Jack Luedtke on November 07, 2011:
My dog is a lab mix. He's pretty smart. But I really think hitting him has helped a lot in his training. I am very affectionate with my dog also, most of the time. If his instincts take over and he fixates on another dog or a smell or something, he loses all attention for my commands. I smack him across the face not too hard kind of pushing his head to the side to get his attention. It takes like 1-3 smacks before he listens. I also slap the side of his torso. This kind hitting certainly must hurt to some degree, but I believe its entirely positive in influence. He doesn't like it, but it shows I mean business and that I'm the boss - what I say is wrong is wrong. I don't wait too long to give him a chance to complete a simple task for treat or ear scratching or a tummy rub to let him know he is still in my favor. But he sure as hell remembers getting hit. The sex-hormone-fueled charge toward other dogs is becoming less aggressive. He knows he has to stay near me when I call but eventually succumbs. He's not fixed. He sits and stays very well now. He wouldn't know that fidgeting around and crawling on the ground aren't part of "sit" unless I smacked his dumbass face a few times. Lots of positive reinforcement was also necessary. Lots of treats. Constantly making him listen and respond to get his food.

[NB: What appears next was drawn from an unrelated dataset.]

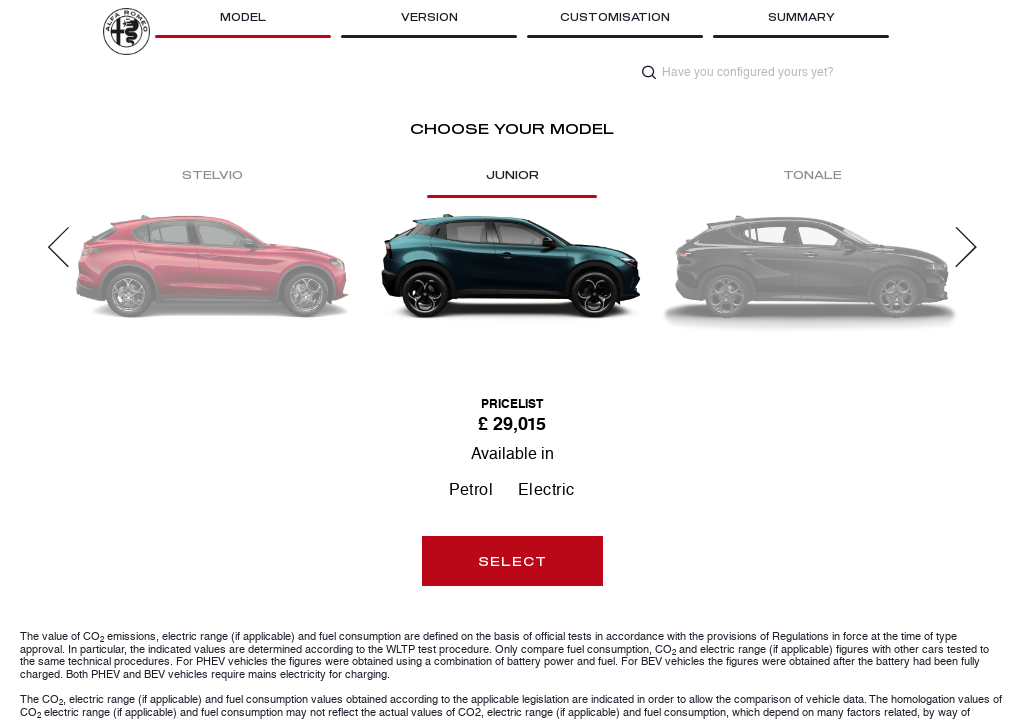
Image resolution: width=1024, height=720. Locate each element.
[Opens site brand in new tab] (126, 31)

If he gets the chance off the leash, he runs off wildly at top speed ignoring any call from me, chasing who knows what. Usually running to neighborhood dogs' yards. He must be so happy and euphoric running free like that. Its sad that I have to smack him to quell that instinct, but obviously it is dangerous for him, living in a city. It's also kind of funny to see his reaction after I get his attention with a smack.
co_dobe on September 29, 2011:
Sorry for the double post! Gotta love internet explorer!